There is very strange behavior. There are some doc-files in russian encoding which contain particularly only tables. When reading them, HWPF returns a half of document in the correct representation (each logical element in a appropriate paragraph... character run...), and the second half of document is represented in one paragraph and in the one character run. One of the effects of this behavior is incorrect work of the TableIterator which returns only one half of the all document's tables.

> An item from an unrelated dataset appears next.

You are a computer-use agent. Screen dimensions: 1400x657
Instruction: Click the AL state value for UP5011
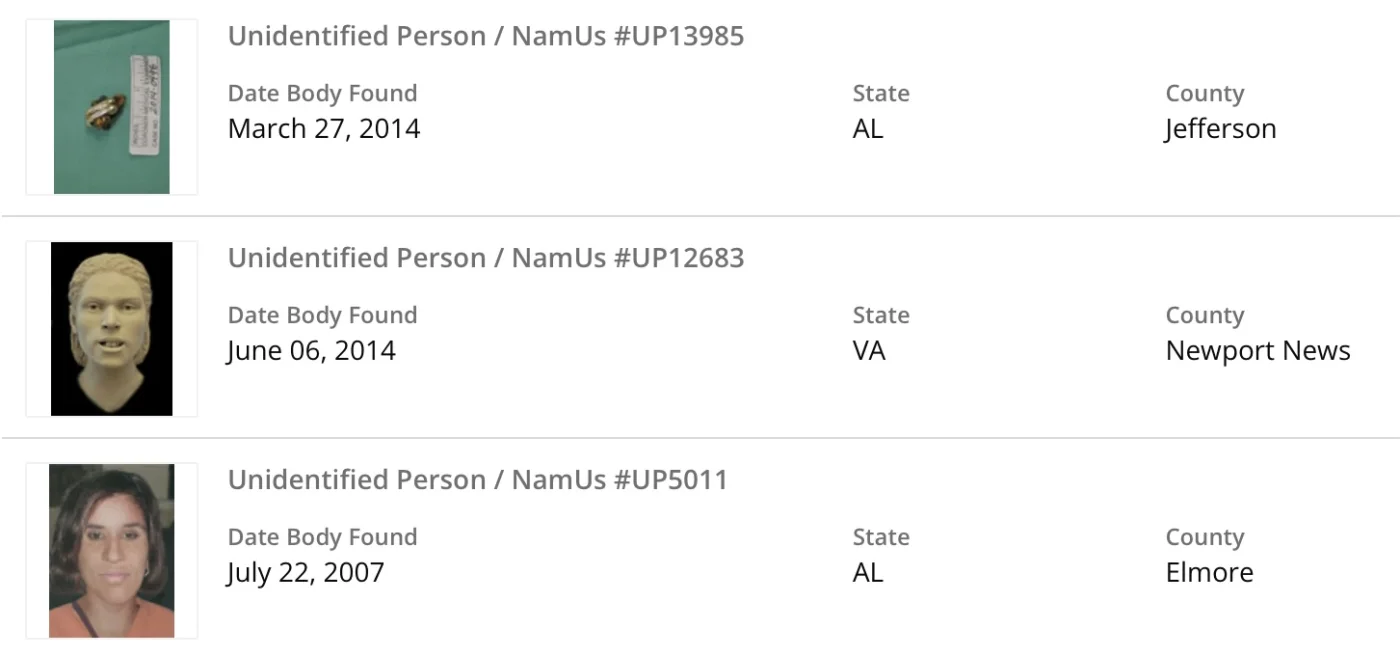(x=868, y=573)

The debugging shows, that there are some strange breakthroughs in start<->end values, when reading Plex of CPs. Here are printout of debug info (derived from manually injected code lines in recompiled PlexOfCps class): 1. Creating TextPieceTable (in ComplexFileTable analyzing): ----------------------------- start = 16474 size=448 sizeOfStruct=8 ----------------------------- Start -> 0 to end <-256 Start -> 256 to end <-1280 Start -> 1280 to end <-2048 Start -> 2048 to end <-3072 Start -> 3072 to end <-3840 Start -> 3840 to end <-4864 ... Start -> 25856 to end <-26368 Start -> 26368 to end <-27136 Start -> 27136 to end <-27648 Start -> 27648 to end <-28928 Start -> 28928 to end <-29184 Start -> 29184 to end <-58063 <--- !!! HERE !!! 2. Creating PAPBinTable: ----------------------------- start = 7117 size=5020 sizeOfStruct=4 ----------------------------- Start -> 2048 to end <-2338 Start -> 2338 to end <-2546 Start -> 2546 to end <-2556 ... Start -> 59556 to end <-59694 Start -> 59694 to end <-59708 Start -> 59708 to end <-60402 Start -> 60402 to end <-264814 <--- !!! HERE !!! Start -> 264814 to end <-264828 Start -> 264828 to end <-265600 Start -> 265600 to end <-265604 ... Start -> 320214 to end <-321000 Start -> 321000 to end <-321936 Start -> 321936 to end <-321950 Unfortunately, I can't attach this document files because of private information containing in this files.
Created attachment 24031 [details] number of paragraph is 16 Number of paragraph is 16 in this doc . HWPFDocument daDoc = new HWPFDocument(new FileInputStream("test.doc")); Range wordRange = daDoc.getRange(); wordRange.numParagraphs()is 14 A property claimed to start before zero, at -256! Resetting it to zero, and hoping for the best papformatteddiskpag_70=-256 -> 54 = true A property claimed to start before zero, at -256! Resetting it to zero, and hoping for the best papformatteddiskpag_70=54 -> 66 = true papformatteddiskpag_70=66 -> 67 = true papformatteddiskpag_70=67 -> 77 = true papformatteddiskpag_70=77 -> 81 = true papformatteddiskpag_70=81 -> 95 = true papformatteddiskpag_70=95 -> 113 = true papformatteddiskpag_70=113 -> 145 = true papformatteddiskpag_70=145 -> 173 = true papformatteddiskpag_70=173 -> 198 = true papformatteddiskpag_70=198 -> 217 = true papformatteddiskpag_70=217 -> 230 = true papformatteddiskpag_70=230 -> 243 = true papformatteddiskpag_70=243 -> 1052 = true --here papformatteddiskpag_70=1052 -> 1078 = true papformatteddiskpag_70=1078 -> 1117 = true in the range method of findRange has List rpl parameter, size of rpl is 16.rpl[13]._cpStart=243;rpl[13]._cpEnd=1052;range._end=336.rpl[13]._cpEnd=1052>range._end=336;return 14.
This reasion is that address of TextPiece is logic sequence in TextPieceTable .But address of PAPBinTable or address of CHPBinTable is physical address ,this address is not always sequence .Address of PAPBinTable or address of CHPBinTable is out-of-correspondence position address of TextPiece.
anybody know how to fix the num of paragraph ?
I believe that the HWPF unicode related fixes in the last 18 months should have fixed these problems. Please re-open the bug if you're still hitting the issues with a recent nightly / 3.8 beta 1 (which is due out soon).